Figure 5-1. Furniture after disinfection.
Figure 5-1. Furniture after disinfection.

(5) All floors should be wet-vacuumed. If wet-vacuuming equipment is not available, floors should be mopped with fresh germicidal detergent solution using a double-bucket technique.

(6) Grossly soiled areas on walls should be washed with germicidal detergent solution.

(7) Disinfectant fogging should not be used. It is an unsatisfactory method of decontaminating air or surfaces.

(8) Airing a room from which a patient has been discharged is not an effective terminal disinfection procedure and is not necessary. The only exception is that if the room does not have an adequate artificial ventilation system or functioning exhaust fan, a 1 to 2 hour airing period with windows open and doors closed may be used before terminal cleaning.

c. Special Instruments. If possible, instruments should be returned to be disinfected or sterilized. They should be either single or double-bagged and marked before they leave the patient’s area. All reusable breathing circuits and humidification devices used with inhalation therapy equipment should be wrapped and returned to Central Supply for reprocessing.

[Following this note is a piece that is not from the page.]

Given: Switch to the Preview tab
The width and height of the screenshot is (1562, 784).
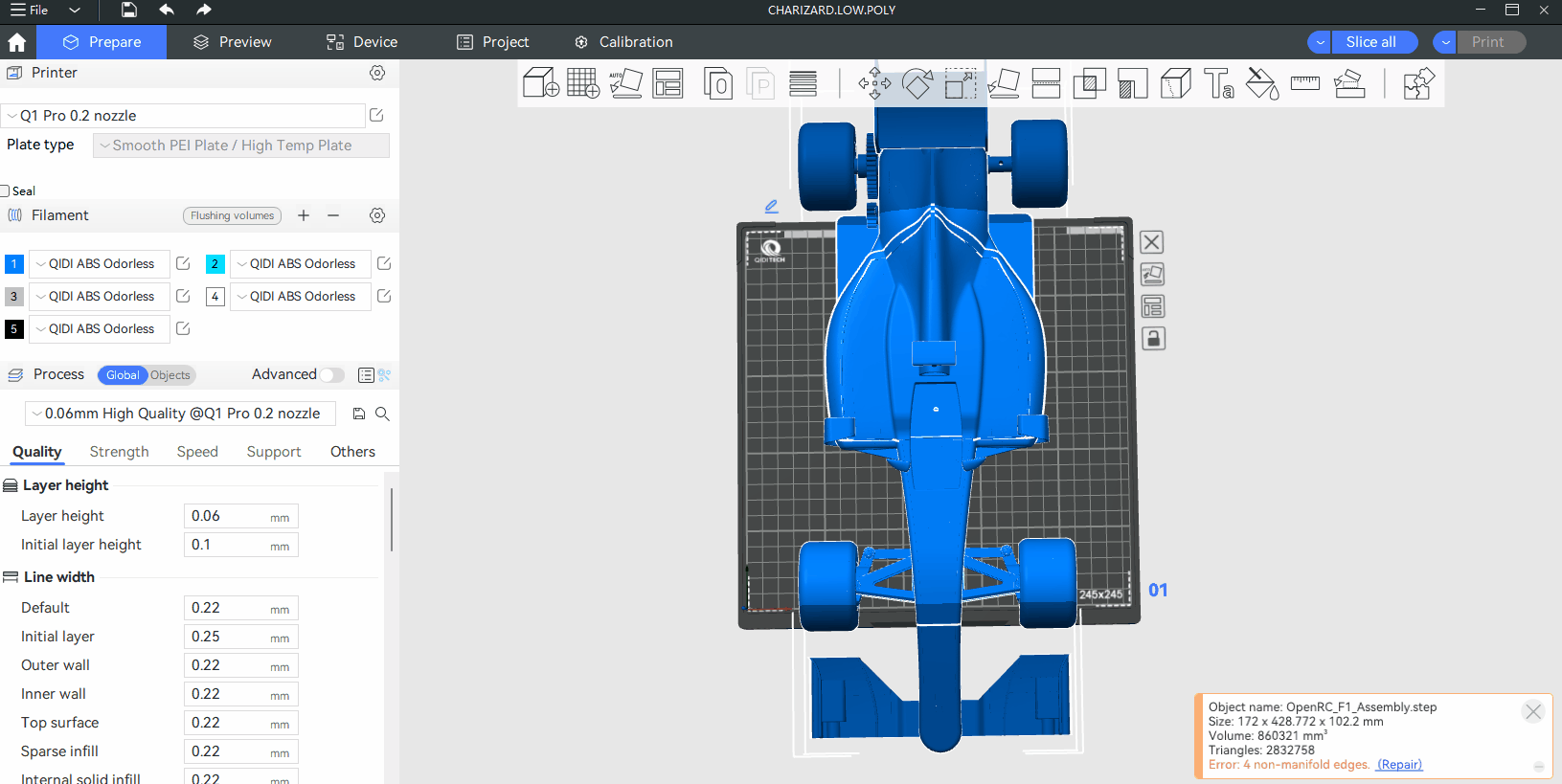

d. Special Procedure Trays. Trays should be separated into component parts and handled as indicated.

e. Isolation Carts. Some institutions use special isolation carts prestocked with all necessary equipment for all classes of isolation or separate isolation carts for each class of isolation. These can be wheeled to the area where a patient in isolation is located. They must be cleaned frequently and kept adequately stocked with all necessary supplies.

5-9. VISITORS

Visitors should be kept to a minimum since they may become infected. In all instances, visitors should see a floor nurse before entering the isolation area and be instructed in the use of the gown, mask, and gloves. In general, children should not be allowed to visit patients in isolation.

5-10. TRANSPORTING PATIENTS

Patients should be taken out of their isolation area only for essential purposes. Appropriate barriers [masks and impervious
(water resistant) dressings] to prevent disease transmission should be provided for the entire period the patient is out of the isolation area. The area to which the patient is to be taken should be notified of his impending arrival and informed of the techniques to be applied to prevent the spread of infection. If appropriate, the patient should be alerted to the potential spread of his disease and informed as to how he can assist in maintaining a barrier against the transmission of his infection to others.